The healthcare industry deals with a significant amount of sensitive information every day, thus making healthcare organizations a prime target for cyberattacks. If stolen by cybercriminals, sensitive healthcare data could be used for identity theft, extortion, and other illegal activities. These confidential data may include patient names, dates of birth, addresses, and social security numbers.
Cases of data breaches continue to put high-sensitive patient information at risk. Moreover, cyberattacks resulted in at least one data breach in 91% of healthcare organizations six years ago. And, just last year, more than 50% of all healthcare vendors exposed Protected Health Information (PHI) due to data breaches.
To protect healthcare data, organizations should take a proactive approach. This would mean implementing healthcare security practices not limited to the list below.
- Updating Or Replacing Outdated Infrastructure or Hardware
They say the only permanent thing in this world is change. Technology isn’t an exception. One of the various ways that healthcare organizations could reduce the risk of data breaches is to update their IT infrastructure. They have to ensure the latest security patches are available and installed.
However, the need to update IT infrastructure can be costly. Installing it requires distinct knowledge from professionals. Therefore, healthcare organizations must ensure they have the budget and the right people on board to carry out the process. They may do so by working with Dallas managed services provider (MSP) or the nearest IT company that will take care of all the required updates.
- Backing Up Data
A ransomware cyberattack uses malware to limit or prevent users from accessing a system. Users could only regain access after a ransom is paid. It tells us one thing – data breaches can also compromise data availability and integrity.
This is why cybersecurity experts highly recommend frequent offsite data backups. It’s the practice of protecting data by copying it from a primary to a secondary location. Most established IT companies provide this for their clients as part of their service.
Data backups are also an essential component for disaster recovery. It means that they don’t only protect data from cyberattacks but also accidents and natural disasters. Without it, devastating consequences such as disasters, accidents, and malicious actions could harm a healthcare organization’s data center.

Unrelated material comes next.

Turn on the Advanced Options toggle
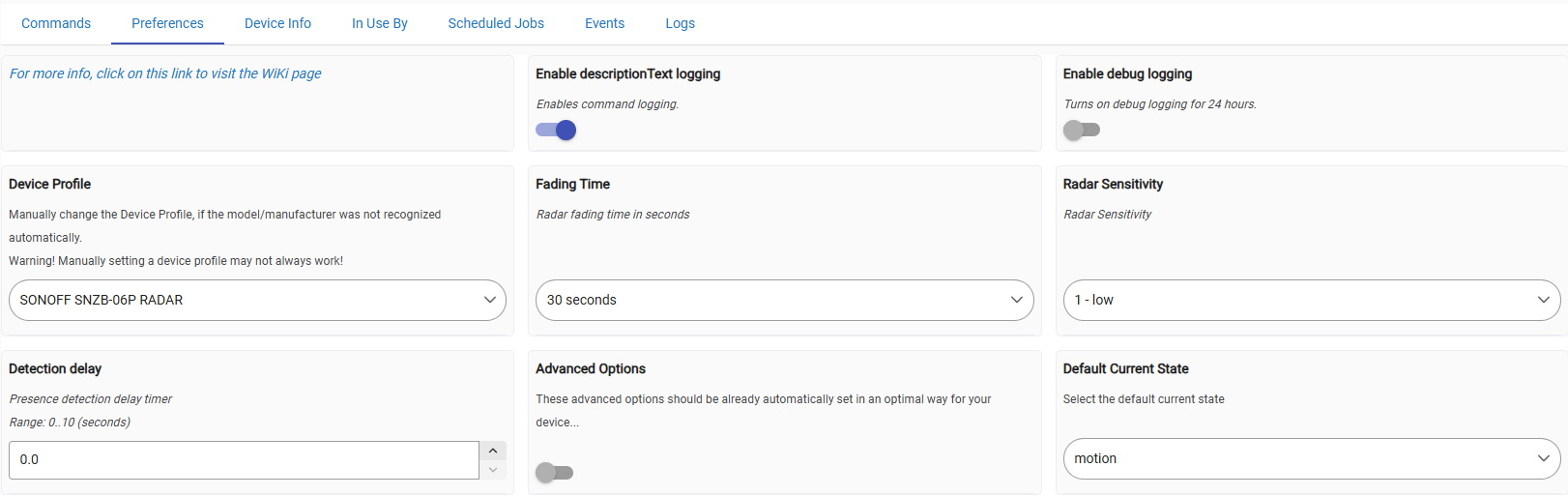 555,472
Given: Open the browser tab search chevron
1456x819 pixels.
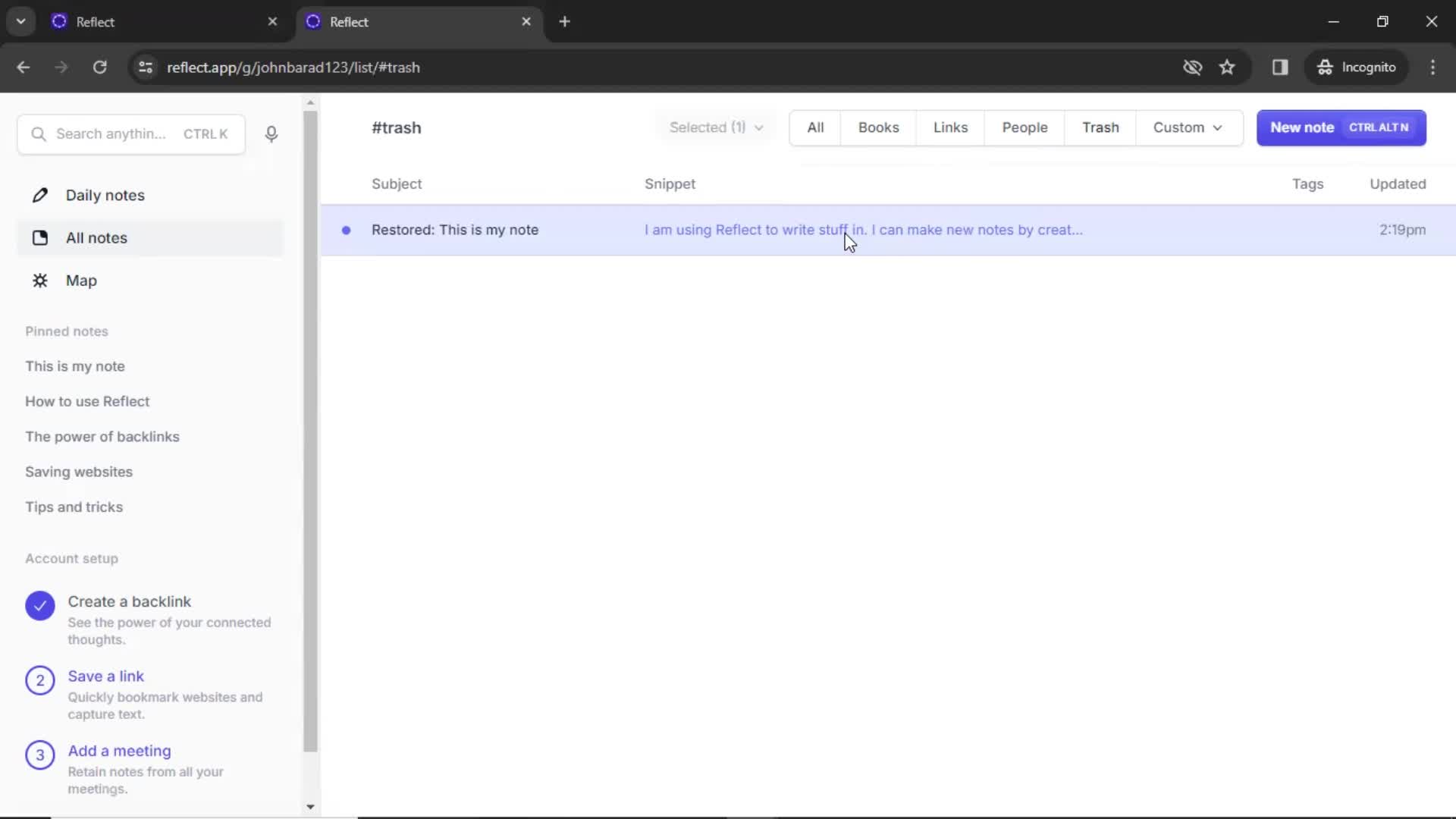Looking at the screenshot, I should pyautogui.click(x=20, y=21).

- Choosing Trusted Third-party Providers
Many healthcare organizations outsource their processes to third-party providers. When doing so, healthcare data is only as secure as the protective measures that your partners have in place. Thus, work with a reputable provider whether you’re outsourcing transcription or medical billing.
Choosing a trusted third-party provider to reduce the risk of a healthcare data breach also applies when working with a managed IT company.
- Encrypting Data
Encryption is one of the most effective healthcare data protection methods available. It can be useful for both in transit and at rest data. Data encryption makes it more difficult for hackers to decipher patient information, even if they have gained access to it.
Thus, the Health Insurance Portability and Accountability Act (HIPAA), have ways to assure patients’ information is not given to the public without their consent. These include security rules such as encrypting and decrypting data, providing unique user identification, accessing emergency procedures, and using automatic log-off commands.
- Limiting Access To Data And Applications
Implementing access controls ensures that certain applications and patient information are only available to employees who vitally need these data. It bolsters healthcare data protection and is an essential component for preventing a data breach.
A recommended approach to limiting access or managing user permission is user authentication. Multi-factor authentication, for instance, requires users to validate their authorization access using at least two validation methods. They need these steps before being granted access to certain data and applications. Passwords or PINs and Biometrics, such as fingerprints, facial recognition, and eye scanning, are common validation methods used for controlling access.
- Educating Healthcare Personnel
One of the biggest security threats in the healthcare industry has always been human error or negligence. It has resulted in expensive consequences in the past and continues to be disastrous for healthcare organizations.
That’s why healthcare organizations must educate and re-educate their staff so they fully understand the implications of a data breach. Educational programs also ensure that the healthcare personnel is aware of the consequences of violating rules and regulations concerning cyber hygiene. Most importantly, training equips them with the requisite knowledge for using appropriate caution and making smart decisions when handling sensitive patient information.
The ways to reduce the risk of healthcare data breaches mentioned above might not be enough without a security risk analysis. Also, the HIPAA security rule requires an assessment to be performed periodically. Healthcare organizations must, at a minimum, conduct an annual analysis to identify vulnerabilities and areas of improvement.